Per chi è rimasto la situazione non è molto migliore: secondo quanto denunciato ieri dall’agenzia curda Anf, la nuova amministrazione del cantone, con cui la Turchia ha soppiantato la rappresentanza nata con il confederalismo democratico di Rojava, starebbe distribuendo nuove carte d’identità in cui i residenti che tentano di rientrare vengono classificati come «immigrati».
Se confermato, si tratta solo dell’ultima misura assunta per stravolgere la demografia della zona. Mentre a sud si fugge, a nord rientrano i rifugiati dalla Turchia che Ankara ammassa ad Afrin. Ma non ci sono solo loro: buona parte delle case del cantone è stata occupata dai miliziani islamisti e le loro famiglie e da quelli evacuati a marzo da Ghouta est, dopo l’accordo con Damasco. Miliziani di Jaysh al-Islam, non «ricollocabili» a Idlib per le tensioni con il gruppo leader, l’ex al-Nusra.

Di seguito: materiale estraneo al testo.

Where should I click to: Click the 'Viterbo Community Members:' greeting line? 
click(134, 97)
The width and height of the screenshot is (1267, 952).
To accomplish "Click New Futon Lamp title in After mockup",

Ieri l’esercito turco ha annunciato la cessione dei propri poteri di controllo a un nuovo corpo di polizia, 2mila uomini addestrati e armati e fedeli ad Ankara. E se i media filo-governativi raccontano delle attività umanitarie turche (Yeni Safakriporta della distribuzione di cibo a 4mila famiglie di Afrin, l’agenzia di Stato Anadolu dell’assistenza sanitaria disponibile 24 ore su 24), i locali dipingono un’altra realtà: chi è accusato di legami con le unità di difesa Ypg/Ypj non viene fatto rientrare; case, fattorie e negozi sono stati confiscati dai miliziani (che hanno scritto alle pareti i loro nomi con lo spray, denuncia Human Rights Watch); nuove regole vengono imposte, tra cui un codice di vestiario per le donne, passate dalla gestione paritaria della città al velo «suggerito» dai cartelli appesi da Ahrar al-Sharqiya, milizia islamista dell’Esercito libero siriano.